WHAT YOU SHOULD DO.
From the line with "Where should I click to: Click the red" to the end of the data below, restate each line word for word, both ends included, without the pictures.

Content starts

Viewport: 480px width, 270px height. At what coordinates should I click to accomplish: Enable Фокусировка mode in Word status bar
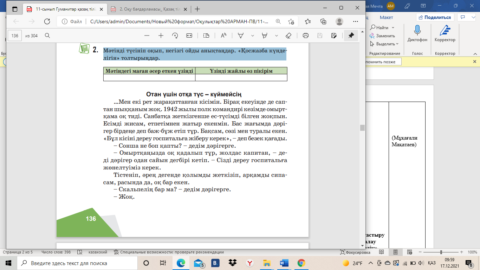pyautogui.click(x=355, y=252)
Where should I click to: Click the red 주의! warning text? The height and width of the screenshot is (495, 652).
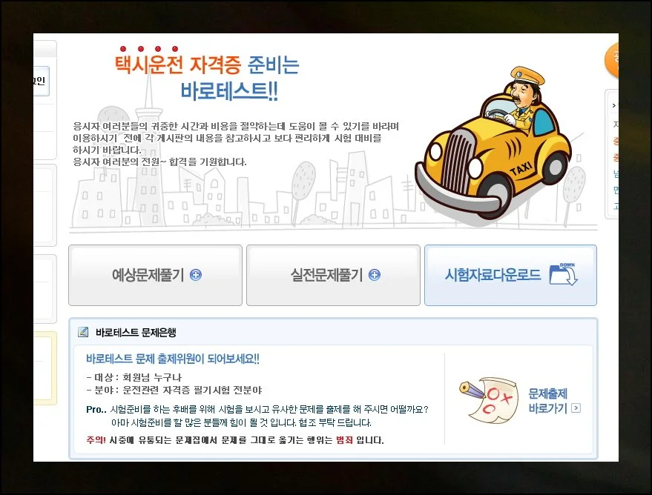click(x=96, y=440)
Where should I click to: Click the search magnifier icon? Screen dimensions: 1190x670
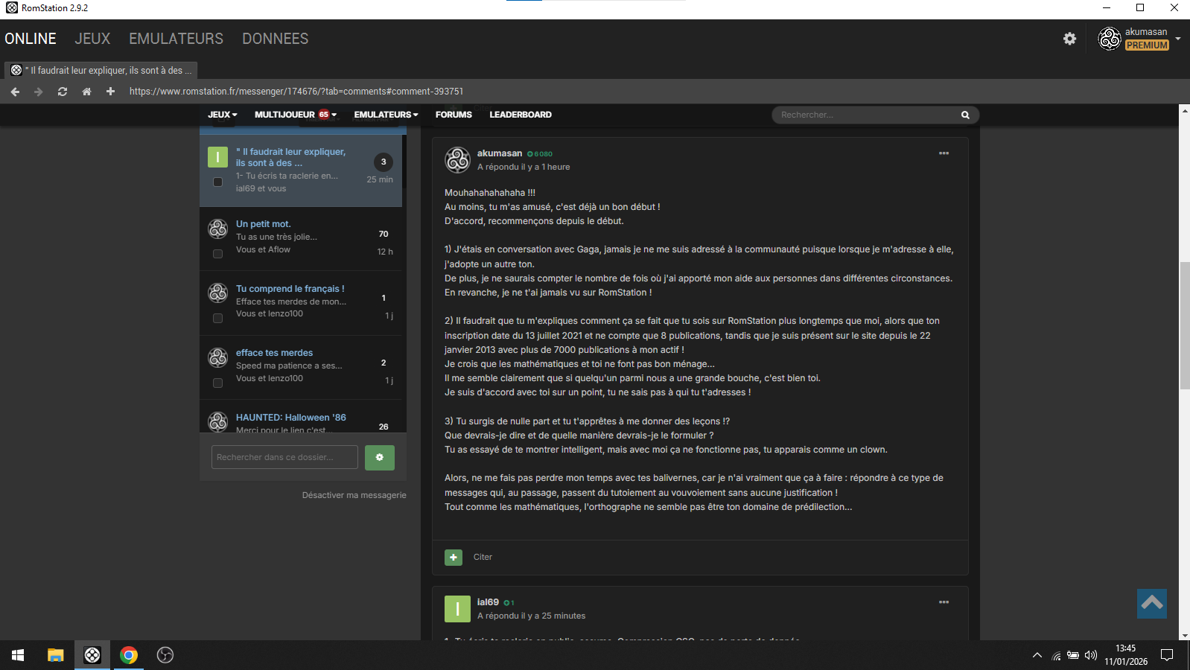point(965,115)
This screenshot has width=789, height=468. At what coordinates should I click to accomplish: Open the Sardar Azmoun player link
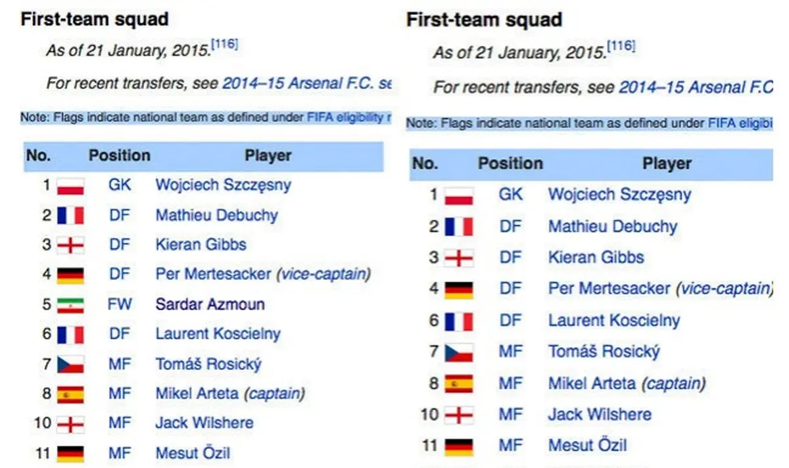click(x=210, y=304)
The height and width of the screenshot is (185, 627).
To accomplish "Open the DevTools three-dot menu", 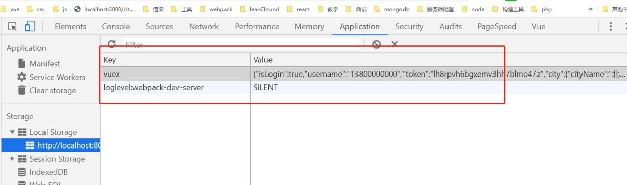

Content ends

THE ANSWER.
Where should I click to: Click the red 주의! warning text? The height and width of the screenshot is (495, 652).
click(x=96, y=440)
Where should I click to: Click the search magnifier icon? Screen dimensions: 1190x670
point(965,115)
This screenshot has width=789, height=468. At what coordinates should I click to accomplish: Open the Sardar Azmoun player link
click(x=210, y=304)
The height and width of the screenshot is (185, 627).
To accomplish "Open the DevTools three-dot menu", 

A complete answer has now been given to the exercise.